Le Chasseur de la Nuit

Les Hautes Chaumes par Edouard Elzingre
Les Hautes Chaumes par Edouard Elzingre
Edouard Elzingre

A chaque œuvre d’Henri Pourrat se rattachent un ou plusieurs lieux emblématiques du territoire Livradois Forez. Avec Le Chasseur de la Nuit , l’auteur nous emmène sur les Hautes-Chaumes.

À l’origine, Le Chasseur de la nuit, paru en 1951, n’aurait pas dû être écrit par l’écrivain ambertois. C’est son amie de jeunesse, Claude Dravaine, qui aurait dû en être l’auteur, elle qui avait été institutrice « là-haut », dans les Monts du Forez et qui avait entendu raconter cette histoire dans les villages. Mais Claude Dravaine n’en fait en définitive qu’une chronique. Elle a, semble-t-il, choisi de vivre retirée à Nouarra et ne cherche pas la notoriété. « Mon père lui a proposé de lui racheter le sujet et d’écrire lui-même le roman, relate Annette Lauras, fille d’Henri Pourrat. C’était aussi une façon d’aider Claude Dravaine qui était alors dans la misère ».
Pour Henri Pourrat : « C’est un récit. C’est peut-être un songe. »

Et cette chronique confiée donc par Claude Dravaine, Henri Pourrat va en faire un roman qui confine au fantastique. Il relate l’amour impossible entre Amélie et Célestin, deux jeunes gens qui vivent sur les Hautes-Chaumes au début du siècle dernier. Un récit sur fond de vie pastorale mais aussi de guerre. Les hommes sont appelés et bientôt, les villages se vident, la main-d’œuvre manque et les travaux des champs s’en ressentent.

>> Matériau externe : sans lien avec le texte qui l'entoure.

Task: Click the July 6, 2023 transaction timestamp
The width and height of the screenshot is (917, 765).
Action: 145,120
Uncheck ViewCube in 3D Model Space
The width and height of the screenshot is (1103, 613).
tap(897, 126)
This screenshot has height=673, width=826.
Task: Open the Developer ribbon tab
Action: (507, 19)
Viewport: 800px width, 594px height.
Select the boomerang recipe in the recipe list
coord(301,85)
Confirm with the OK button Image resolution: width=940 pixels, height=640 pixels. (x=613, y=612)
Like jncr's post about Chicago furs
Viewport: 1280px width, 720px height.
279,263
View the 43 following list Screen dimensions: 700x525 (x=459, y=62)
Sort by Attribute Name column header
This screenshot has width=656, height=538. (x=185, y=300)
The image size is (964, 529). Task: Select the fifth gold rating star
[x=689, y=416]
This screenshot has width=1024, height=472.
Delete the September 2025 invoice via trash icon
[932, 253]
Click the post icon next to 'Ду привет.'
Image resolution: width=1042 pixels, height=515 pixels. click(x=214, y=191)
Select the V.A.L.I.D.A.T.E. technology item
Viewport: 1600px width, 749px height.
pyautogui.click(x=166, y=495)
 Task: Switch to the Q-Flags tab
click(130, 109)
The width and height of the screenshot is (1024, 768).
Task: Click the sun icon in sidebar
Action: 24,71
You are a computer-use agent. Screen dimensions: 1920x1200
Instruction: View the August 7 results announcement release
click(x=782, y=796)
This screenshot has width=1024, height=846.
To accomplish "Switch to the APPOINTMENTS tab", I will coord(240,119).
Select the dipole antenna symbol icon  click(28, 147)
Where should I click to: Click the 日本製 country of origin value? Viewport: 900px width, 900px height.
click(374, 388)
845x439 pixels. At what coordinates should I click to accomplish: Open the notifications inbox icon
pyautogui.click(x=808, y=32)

Les Hautes Chaumes par Edouard Elzingre {JPEG}

Dessin sur la vie dans les Hautes Chaumes réalisés par le Suisse Edouard Elzingre pour Ceux d’Auvergne

Mais dans la montagne, il y a aussi des croyances, des légendes auxquelles, génération après génération, on continue de croire. Comme celle du Chasseur de la Nuit justement, ce « chasseur noir » dont l’ombre plane parfois et qui apporterait avec lui le malheur. L’autre personnage important du roman, c’est peut-être bien la montagne elle-même. Car c’est bien elle qui va dicter la vie des personnages. Vie agricole, forestière, pastorale, toujours au rythme des saisons.

« Par mauvais temps, il faut tâcher de se dire qu’on vit à la rude, à la fraîche. Le vent, la pluie, vous font la vie dure en montagne ».

Henri Pourrat (Dans « Le Chasseur de la Nuit »)

Le jeune Célestin est employé comme vacher à la Croix du Fossat. Il mène ses bêtes au pâturage près du Chei de l’Aigle, « cette cime de Mont-Thialei qui ne le cède en hauteur qu’à Pierre-sur-Haute ». Et même si on lui interdit d’aller si haut faire paître ses vaches, pour le jeune homme, au Chei de l’Aigle, « on est au-dessus de ce qu’il y a de mauvais dans le monde ». La vie dans les jas se situe sur les crêtes, au-dessus de la zone forestière. Les fermes, elles, sont « en bas ».

Le Chei de l’Aigle, Amélie et Célestin en ont fait leur « maison ». Ils y gardent le troupeau en faisant des chapelets pour une fabrique d’Ambert. Et cette montagne, malgré tout le travail qu’on y réalise, incarne aussi une certaine forme de liberté avec ses grands espaces, ses Hautes-Chaumes où « après Pâques le soleil mène vite la pousse ». La montagne des estives a, écrit Henri Pourrat « ce on ne sait quoi de rude et de frais, et de pur : cette sauvagerie étincelante, les éboulis de terre maigre à grands quartiers de pierres, les ravinements des ruisseaux, les mottes en échelles, enfin la sauvagerie qui permet d’aller au travers de tout si librement ».

« Le malheur sait prendre cent formes pour entrer dans les vies »
. Le roman dépeint la vie dans les montagnes du Forez il y a un siècle, avec ses croyances et ses légendes, la vie des « gens de là-haut ».